Rare wading birds have been spotted in New Forest wetland habitat that was recently restored.
The lapwing chicks were feeding at a stream near Stoney Cross, which was restored to its naturally shallow, winding state in 2014.
A sighting of juvenile lapwing in the south of England is rare, as the species has declined by 48% in the last 25 years1. They are often disturbed by people, attacked by predators or suffer from loss of habitat, putting them on the RSPB’s red list of threatened species.
The New Forest Keeper in the area has been working hard to ensure that the Lapwings survive the nesting season by controlling carrion in the area and monitoring the nest site.
Birds like lapwing, curlew and redshank head to the New Forest’s wetlands from March to July as its wet and open areas are perfect for breeding. For many years these habitats have been disappearing across the south of England, but our wetland restoration schemes are working to reverse this trend.

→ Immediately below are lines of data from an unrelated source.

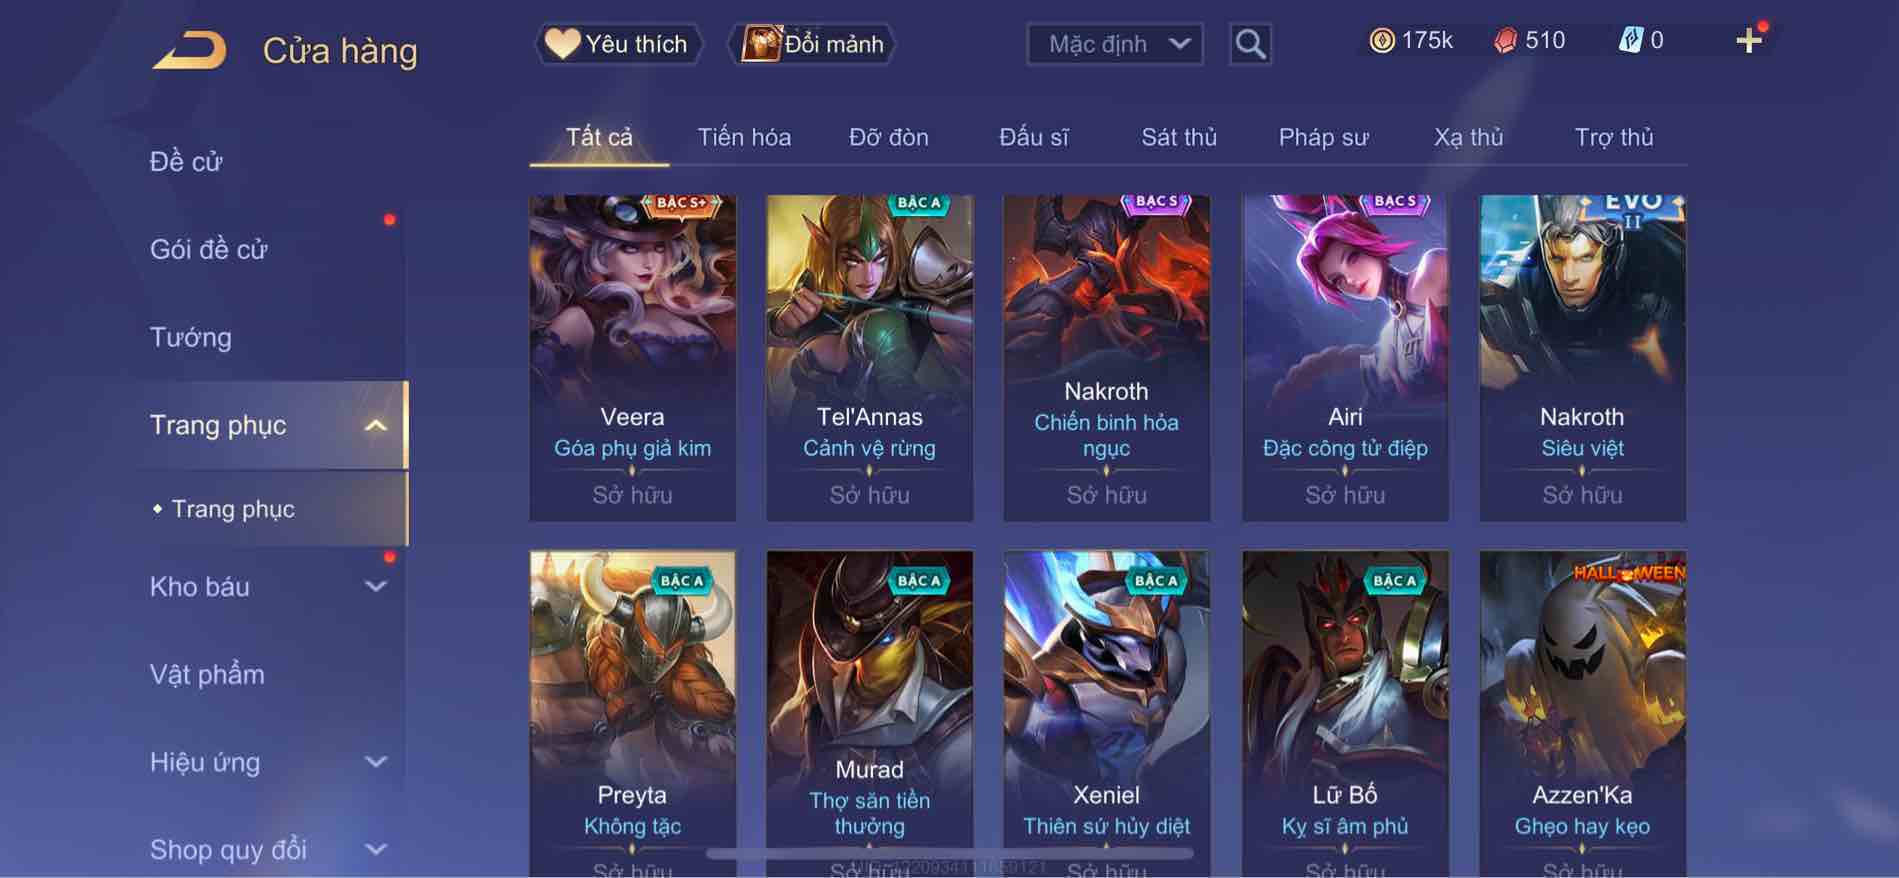Switch to the Pháp sư tab
The image size is (1899, 878).
tap(1323, 137)
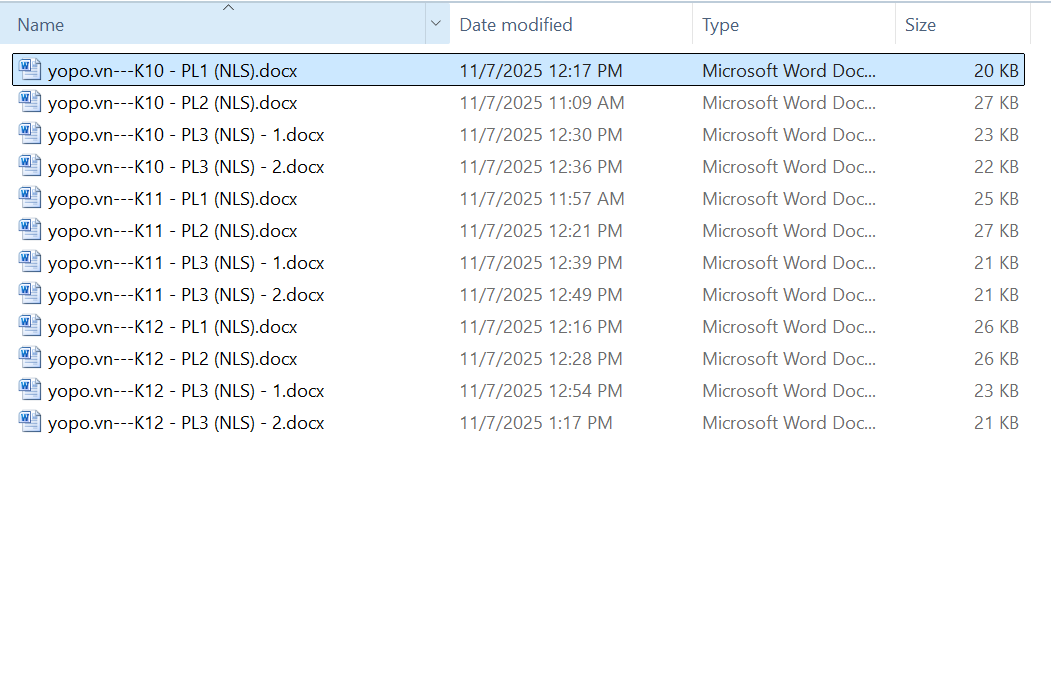
Task: Toggle sort direction using arrow above Name
Action: [228, 8]
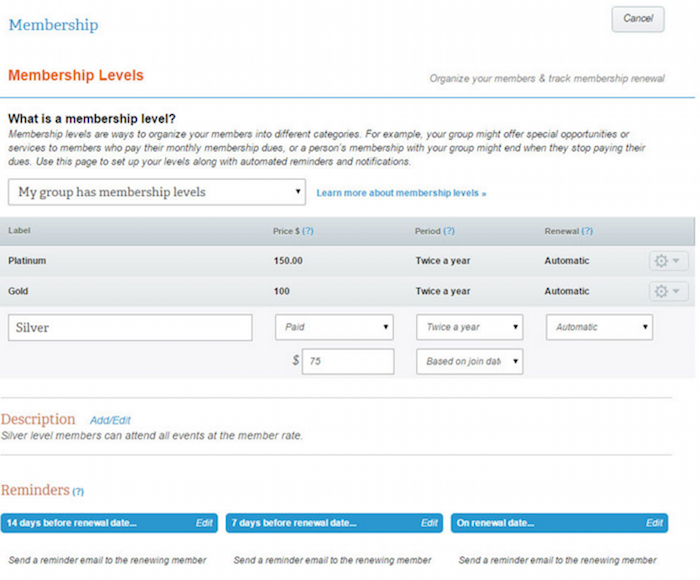Click the Renewal help question mark icon
This screenshot has width=700, height=580.
tap(587, 231)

The two young chicks sighted near Stoney Cross have now flown the nest after benefiting from the improved streamside habitat provided by our restoration, which involved raising the bed levels and reinstating natural bends.
Since 2010 more than nine miles of waterways have been restored improving the damage caused by artificial straightening of streams since the Victorian era. This work is funded by the New Forest Higher Level Stewardship (HLS) Scheme.
Andy Page, Head of Wildlife Management at the Forestry Commission, said: ‘Lapwing and other breeding waders need wetland habitats to provide feeding areas for their chicks at this time of year. It’s so rewarding to see these chicks using the natural streams and wet margins that the HLS scheme has been restoring, which is vital habitat for ground-nesting birds in the New Forest.’
‘Numbers of lapwing have been falling over recent years, so it’s encouraging to see these chicks as a sign that our hard work may be paying off, although we still have some way to go to restore waterways and improve the number of ground-nesting bird numbers in the area. By restoring the habitat to prime condition and the public using the Forest considerately we are all giving these birds the best chance of success that we can.’
Research has found that HLS work on ‘maintaining and, where possible, enhancing the water-holding ability of the various mire systems within the New Forest is crucial to maintaining viable populations of breeding waders2.’
The 10-year HLS agreement with Natural England is held by the Verderers of the New Forest. The scheme is managed by them in partnership with the Forestry Commission and the New Forest National Park Authority.